Justin Welby has given his valedictory speech in the House of Lords, his first public remarks since his resignation. It was quite a sad speech in which the outgoing Archbishop of Canterbury didn’t appear to know quite what he wanted to say about his own departure. He started by joking that ‘if you want to make God laugh, make plans’, then added: ‘Well, on that basis, next year, I will be causing God more hilarity than anyone else for many years, because the plans for next year were very detailed and extensive.’ He told peers:
The reality is that there comes a time if you are technically leading a particular institution or area of responsibility, where the shame of what has gone wrong, whether one is personally responsible or not, must require a head to roll. And there is only in this case, one head that rolls well enough, I hope not literally, one of my predecessors in 1371, Simon of Sudbury, had his head cut off. And it was then the peasants, the revolting peasants at the time, played football with it at the Tower of London. I don’t know who won.
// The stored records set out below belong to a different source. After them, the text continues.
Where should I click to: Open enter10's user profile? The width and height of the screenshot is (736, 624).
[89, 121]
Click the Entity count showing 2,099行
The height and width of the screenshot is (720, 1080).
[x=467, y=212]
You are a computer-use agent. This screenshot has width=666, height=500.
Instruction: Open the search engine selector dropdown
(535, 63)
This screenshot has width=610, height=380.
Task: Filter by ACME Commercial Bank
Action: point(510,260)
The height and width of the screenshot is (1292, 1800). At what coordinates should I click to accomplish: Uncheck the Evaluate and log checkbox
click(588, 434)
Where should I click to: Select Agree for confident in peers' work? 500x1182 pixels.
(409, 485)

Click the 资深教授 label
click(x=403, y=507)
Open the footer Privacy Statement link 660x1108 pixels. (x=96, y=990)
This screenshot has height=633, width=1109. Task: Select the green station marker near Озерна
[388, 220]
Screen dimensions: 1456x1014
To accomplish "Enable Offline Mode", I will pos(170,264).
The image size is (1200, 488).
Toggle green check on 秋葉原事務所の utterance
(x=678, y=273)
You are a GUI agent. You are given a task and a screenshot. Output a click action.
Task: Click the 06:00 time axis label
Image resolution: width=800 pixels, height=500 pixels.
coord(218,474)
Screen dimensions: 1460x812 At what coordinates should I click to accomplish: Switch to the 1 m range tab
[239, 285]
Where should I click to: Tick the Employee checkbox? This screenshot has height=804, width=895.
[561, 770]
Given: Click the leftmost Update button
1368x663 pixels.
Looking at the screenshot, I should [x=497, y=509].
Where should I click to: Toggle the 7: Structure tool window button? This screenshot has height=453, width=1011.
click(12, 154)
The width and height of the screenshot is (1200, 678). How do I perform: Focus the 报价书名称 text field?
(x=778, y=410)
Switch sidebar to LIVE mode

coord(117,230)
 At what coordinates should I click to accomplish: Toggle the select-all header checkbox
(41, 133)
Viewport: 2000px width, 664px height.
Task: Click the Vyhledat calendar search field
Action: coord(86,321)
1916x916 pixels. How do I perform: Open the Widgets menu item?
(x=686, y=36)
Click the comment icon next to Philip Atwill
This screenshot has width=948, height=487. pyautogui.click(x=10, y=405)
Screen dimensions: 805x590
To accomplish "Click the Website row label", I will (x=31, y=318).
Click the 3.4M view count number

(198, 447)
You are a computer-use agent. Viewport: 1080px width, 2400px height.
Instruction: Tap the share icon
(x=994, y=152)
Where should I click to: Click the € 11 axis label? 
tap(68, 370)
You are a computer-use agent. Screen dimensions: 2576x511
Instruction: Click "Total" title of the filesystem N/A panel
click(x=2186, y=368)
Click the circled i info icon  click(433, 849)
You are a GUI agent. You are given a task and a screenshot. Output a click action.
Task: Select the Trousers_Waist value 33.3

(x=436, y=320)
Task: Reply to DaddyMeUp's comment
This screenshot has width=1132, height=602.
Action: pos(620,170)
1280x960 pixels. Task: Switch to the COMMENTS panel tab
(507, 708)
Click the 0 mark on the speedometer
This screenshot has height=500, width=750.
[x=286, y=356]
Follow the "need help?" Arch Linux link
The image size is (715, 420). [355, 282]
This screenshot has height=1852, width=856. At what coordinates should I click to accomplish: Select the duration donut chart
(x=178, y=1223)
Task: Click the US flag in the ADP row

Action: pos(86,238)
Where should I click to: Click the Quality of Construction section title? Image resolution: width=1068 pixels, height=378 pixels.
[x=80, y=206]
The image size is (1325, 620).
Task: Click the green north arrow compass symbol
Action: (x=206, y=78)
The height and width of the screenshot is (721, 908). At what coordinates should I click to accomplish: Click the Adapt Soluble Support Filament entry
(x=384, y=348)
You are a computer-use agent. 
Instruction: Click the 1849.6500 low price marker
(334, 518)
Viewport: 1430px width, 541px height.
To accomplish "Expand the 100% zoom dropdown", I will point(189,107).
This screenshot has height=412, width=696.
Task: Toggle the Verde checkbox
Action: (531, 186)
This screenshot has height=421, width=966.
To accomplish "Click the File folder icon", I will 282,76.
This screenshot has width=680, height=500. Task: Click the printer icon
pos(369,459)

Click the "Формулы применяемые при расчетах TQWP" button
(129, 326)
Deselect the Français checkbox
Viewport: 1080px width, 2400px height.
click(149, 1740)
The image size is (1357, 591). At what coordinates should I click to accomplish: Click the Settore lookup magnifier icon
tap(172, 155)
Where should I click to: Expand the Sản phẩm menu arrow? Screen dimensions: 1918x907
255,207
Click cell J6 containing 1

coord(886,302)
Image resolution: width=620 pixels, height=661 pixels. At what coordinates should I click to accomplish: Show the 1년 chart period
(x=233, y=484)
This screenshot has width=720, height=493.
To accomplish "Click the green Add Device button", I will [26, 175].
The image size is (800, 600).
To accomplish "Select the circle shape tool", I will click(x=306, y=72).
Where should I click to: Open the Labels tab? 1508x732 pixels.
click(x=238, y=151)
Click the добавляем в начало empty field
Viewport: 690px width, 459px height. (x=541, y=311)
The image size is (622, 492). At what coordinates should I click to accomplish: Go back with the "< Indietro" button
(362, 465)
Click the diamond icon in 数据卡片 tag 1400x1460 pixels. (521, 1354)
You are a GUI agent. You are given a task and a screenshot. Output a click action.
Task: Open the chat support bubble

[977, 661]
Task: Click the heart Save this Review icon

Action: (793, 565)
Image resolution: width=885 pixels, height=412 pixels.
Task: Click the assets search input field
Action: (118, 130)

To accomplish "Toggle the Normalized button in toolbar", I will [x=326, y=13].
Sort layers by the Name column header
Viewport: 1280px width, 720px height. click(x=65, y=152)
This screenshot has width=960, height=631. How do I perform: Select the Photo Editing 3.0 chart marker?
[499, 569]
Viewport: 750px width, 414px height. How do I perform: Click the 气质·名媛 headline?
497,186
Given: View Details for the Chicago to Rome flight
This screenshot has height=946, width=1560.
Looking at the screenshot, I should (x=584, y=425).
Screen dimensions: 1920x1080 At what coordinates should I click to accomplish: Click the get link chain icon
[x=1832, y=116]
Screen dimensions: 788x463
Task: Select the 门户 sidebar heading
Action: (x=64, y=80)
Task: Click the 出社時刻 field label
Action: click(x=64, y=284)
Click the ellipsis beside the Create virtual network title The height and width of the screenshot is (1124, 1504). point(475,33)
It certainly wasn’t Simon of Sudbury.
He argued that safeguarding in the Church of England had changed ‘completely’, but that ‘however one takes one’s view of personal responsibility, it is clear that I had to stand down and it is for that reason that I do so’. He moved onto housing, which has been one of his key topics as a peer, and which peers were discussing at that moment.
Welby’s speech was followed by a very moving tribute to him from Lord Griffiths of Burry Port, a Labour peer, who provided a list of his achievements as Archbishop, one that hasn’t really been offered by many in the turmoil that followed the publication of the Makin report. Griffiths reminded the House of Welby’s campaign against loan sharks, his focus on ethical investment, the funeral of the late Queen and the coronation of the King, and his work on housing. Griffiths said the latter was ‘the theme that runs for me right through this particular primate’s life and witness like the word Blackpool through a stick of seaside rock’. He added that he was currently reading a book charting Milton’s ‘Paradise Lost’ which is called ‘what in me is dark’, and said:
There isn’t a member of this house, not one noble lord or lady who has not had to face the dark at some stage in their lives, and we can only feel with the right reverend primate, now, as he gazes into his, none of us feeling superior as we do so.
Griffiths was clearly trying to balance out what had felt like quite a lost speech with a reminder of what Welby had clearly achieved in his tenure and a sense of regret that this was the last peers would hear from him.